(Stored records)
****************************************

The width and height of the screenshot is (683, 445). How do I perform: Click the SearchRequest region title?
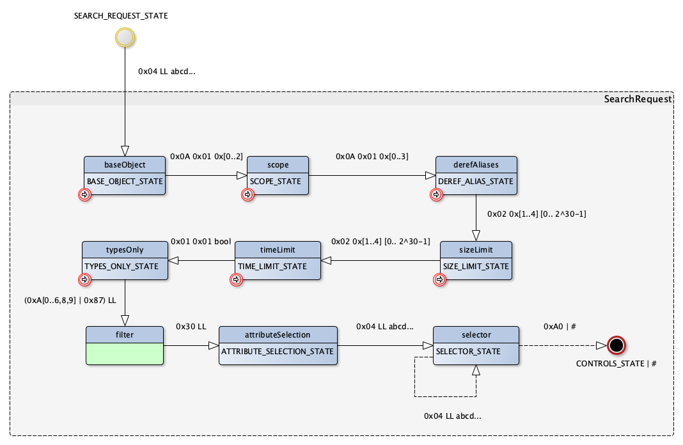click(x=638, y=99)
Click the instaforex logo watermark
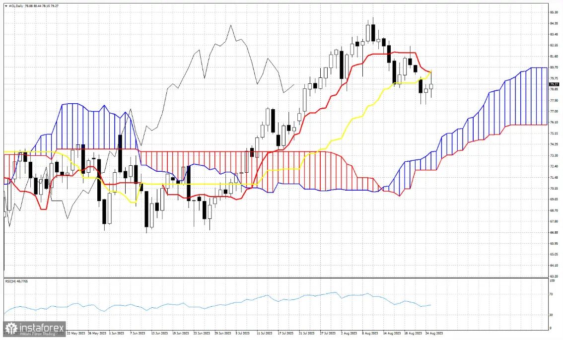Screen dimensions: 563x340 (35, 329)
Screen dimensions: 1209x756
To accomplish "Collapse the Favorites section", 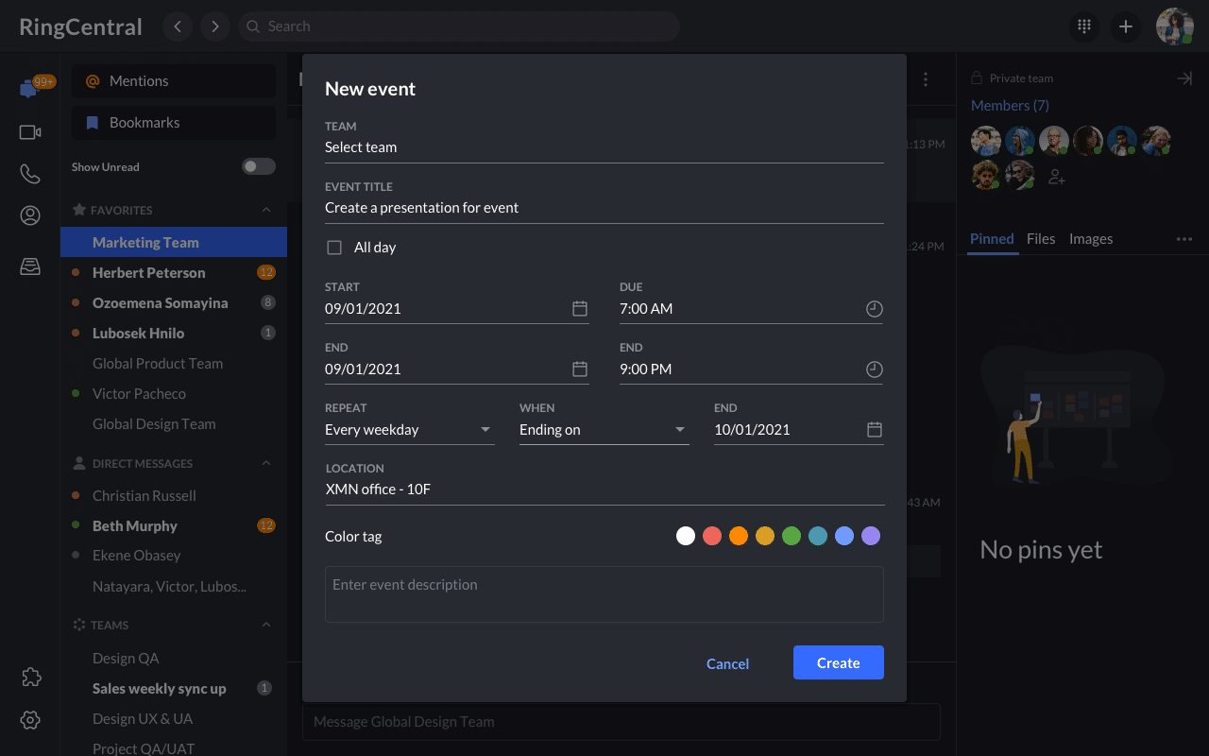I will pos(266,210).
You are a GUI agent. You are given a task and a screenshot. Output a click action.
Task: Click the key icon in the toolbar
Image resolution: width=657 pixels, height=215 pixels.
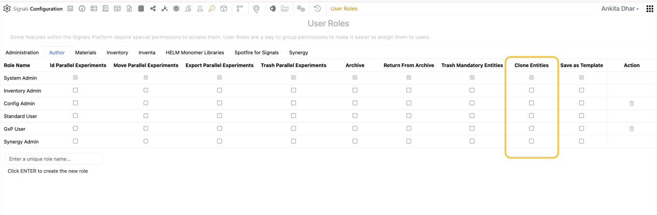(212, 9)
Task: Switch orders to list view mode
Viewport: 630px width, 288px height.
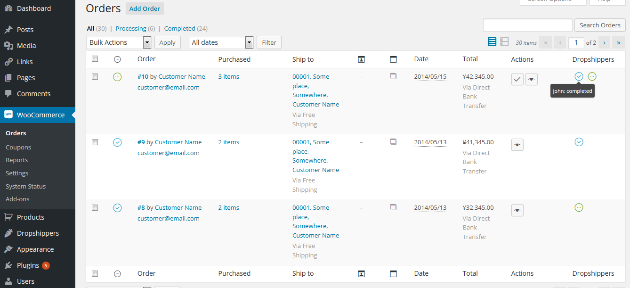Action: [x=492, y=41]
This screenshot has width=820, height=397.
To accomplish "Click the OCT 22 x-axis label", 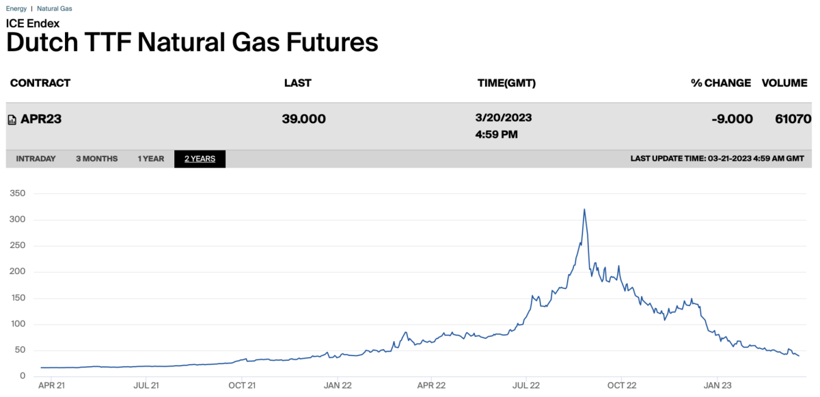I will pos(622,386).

****************************************

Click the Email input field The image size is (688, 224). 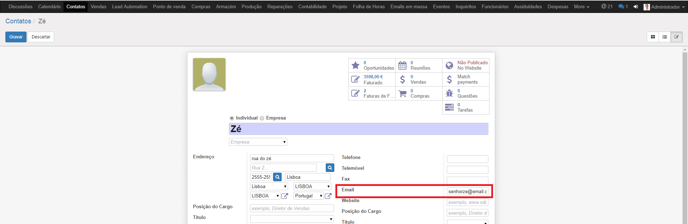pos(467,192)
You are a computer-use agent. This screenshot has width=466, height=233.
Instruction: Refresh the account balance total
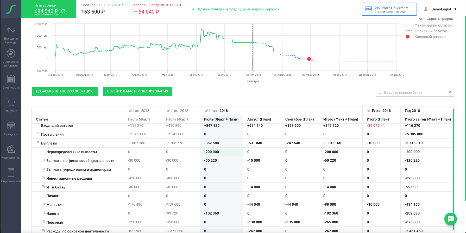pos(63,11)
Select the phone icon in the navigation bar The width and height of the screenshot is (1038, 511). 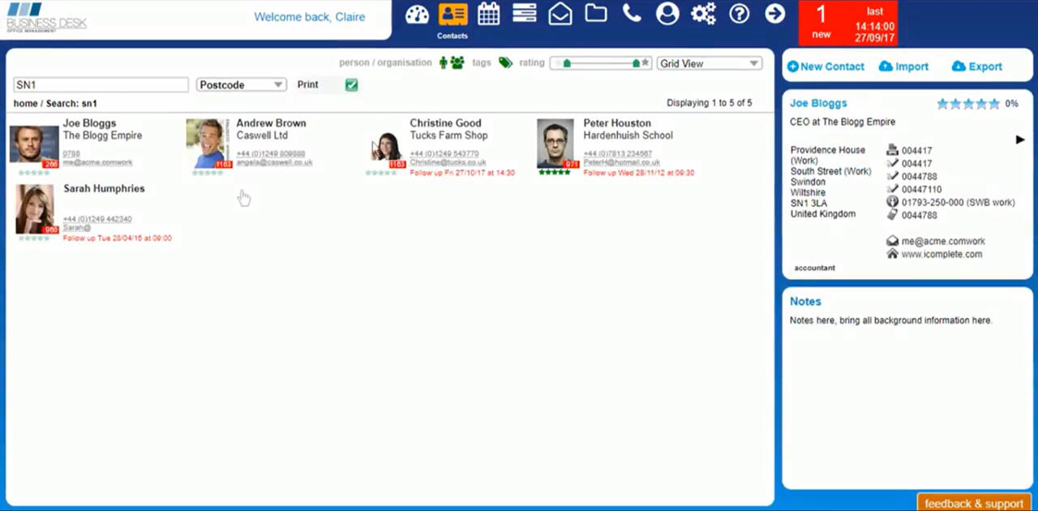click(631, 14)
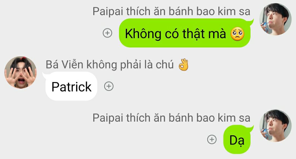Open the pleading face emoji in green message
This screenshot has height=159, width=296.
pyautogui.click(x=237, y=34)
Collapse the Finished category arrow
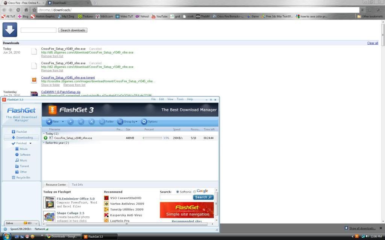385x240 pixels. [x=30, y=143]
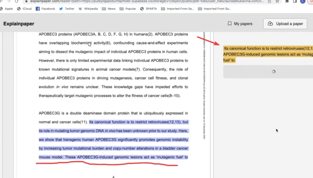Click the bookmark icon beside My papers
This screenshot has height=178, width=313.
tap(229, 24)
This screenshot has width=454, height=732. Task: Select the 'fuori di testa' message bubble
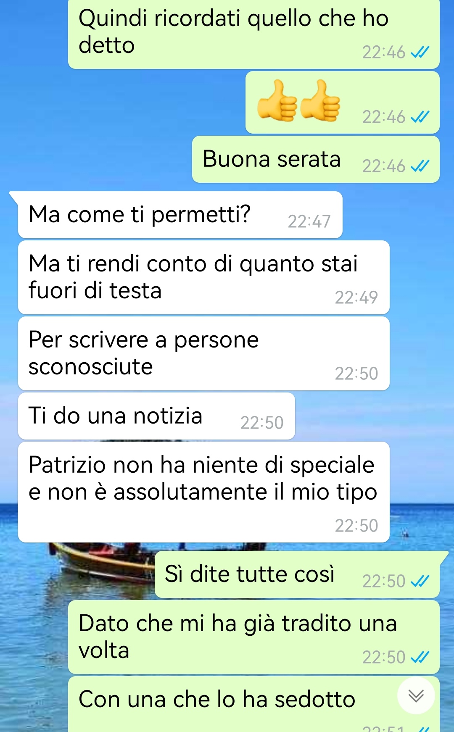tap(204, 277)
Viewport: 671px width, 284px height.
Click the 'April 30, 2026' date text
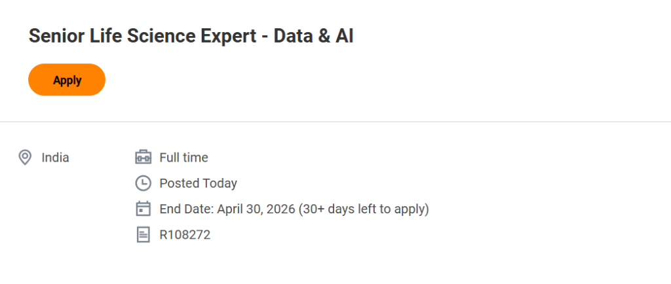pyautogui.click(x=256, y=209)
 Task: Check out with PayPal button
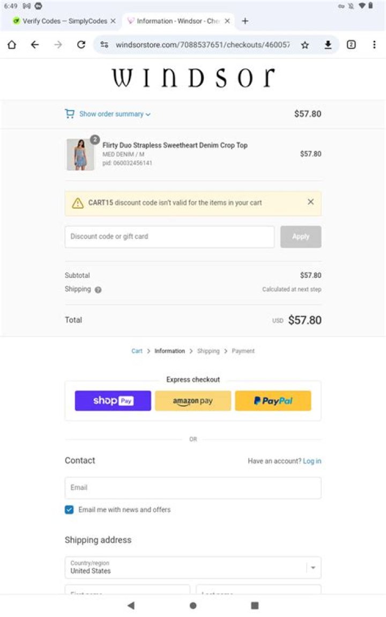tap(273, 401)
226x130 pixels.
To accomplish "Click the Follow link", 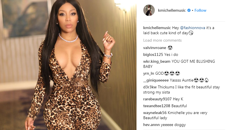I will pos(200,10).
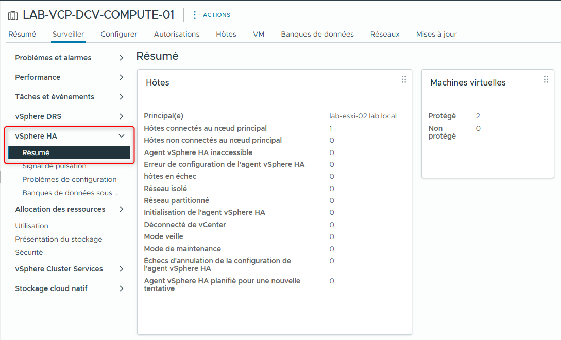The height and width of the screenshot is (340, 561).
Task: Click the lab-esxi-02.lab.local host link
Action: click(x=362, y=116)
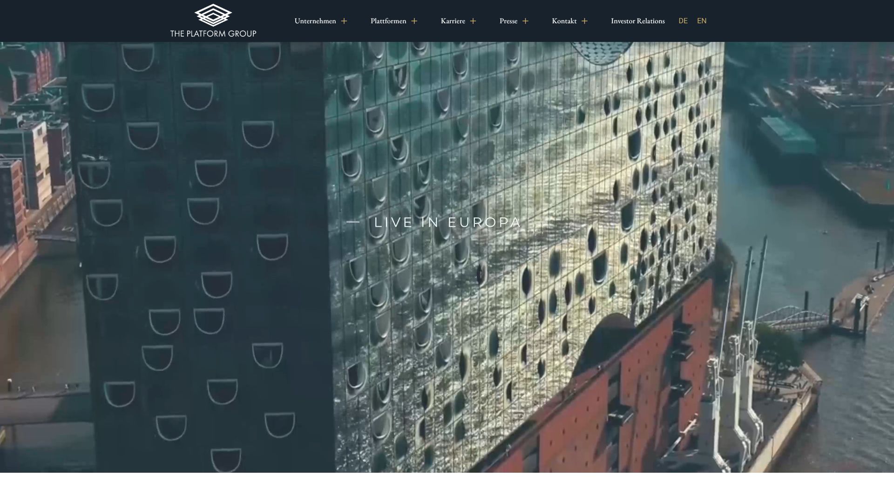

****************************************

> [WHAT NEEDS TO BE DONE]
What are the lines above from the one with "Viewport: 671px width, 284px height." to the one with "226x130 pixels.", both included? Reproduce them exactly, without pictures.

> [SOLUTION TO THE PROBLEM]
Viewport: 671px width, 284px height.
Click the 'April 30, 2026' date text
pyautogui.click(x=256, y=209)
 Task: Check out with PayPal button
tap(273, 401)
226x130 pixels.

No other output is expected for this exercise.